Reputation:
I've inherited some service code and I'm trying to track down an issue with service crashes. I've found the following code in many places:
catch (ThreadAbortException)
{
throw;
}
However, I can't find any calls to Thread.Abort()
or Thread.Kill()
in any parts of the project (or related projects).
Is Thread.Abort()
ever implicitly called by the .NET runtime, or does that exception exist only to catch calls that a developer makes? I'm trying to narrow my error avenues and I'm not very experienced with threads in C#. I'm trying to determine whether the catch block I've shown is ever actually hit if Thread.Abort()
is never actually called in my codebase.
Thanks!
Edit: I want to clarify - I know that .NET can kill threads, but I was wondering if it specifically calls Thread.Abort()
or whether it uses some other means (as the ThreadAbortException
is only called on Thread.Abort()
.
Upvotes: 3
Views: 303
Reputation: 61744
Edit: I want to clarify - I know that .NET can kill threads, but I was wondering if it specifically calls Thread.Abort() or whether it uses some other means (as the ThreadAbortException is only called on Thread.Abort().
If you're really interested to see whether (and where) it does that, refer to .NET Reference Source, it's pretty complete. Specifically, it shows that Thread.Abort
is referenced at these places.
Upvotes: 0
Reputation: 33183
Catch/throw without doing anything about it seems pointless.

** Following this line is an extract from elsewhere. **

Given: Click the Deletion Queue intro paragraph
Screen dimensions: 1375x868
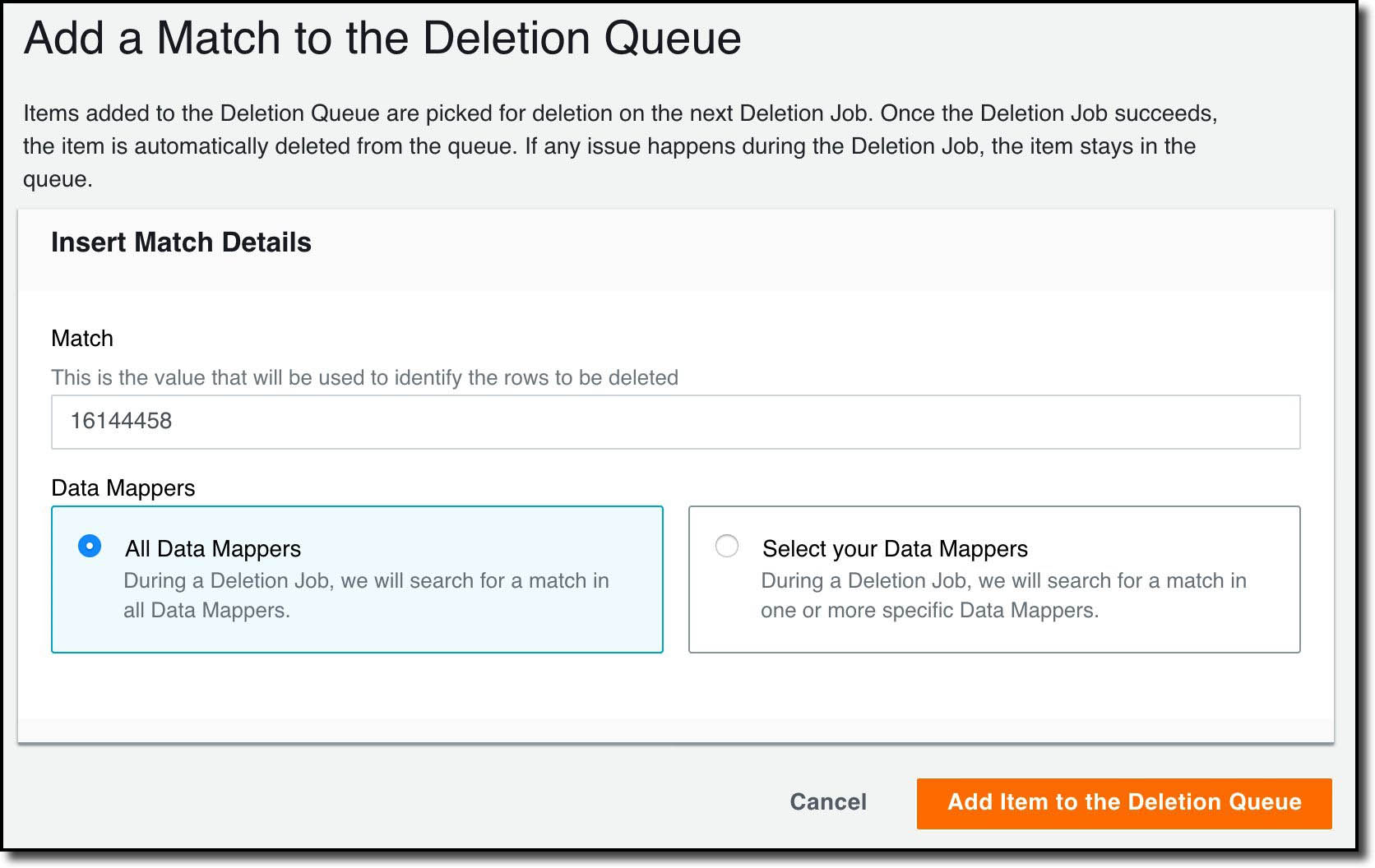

These errors are common in ASP.NET-- it means a redirect that ended the response, eg. ASP.NET Response.Redirect( ) Error
or it means a worker process was killed by casinni/iis/aspnet for it's own mysterious reasons, maybe worker process recycles, etc.
It normally doesn't indicate a programming error.
Calling Thread.Abort() in multi-threaded apps appears to be a bad idea in most cases and other answers on SO speak to that better than I could.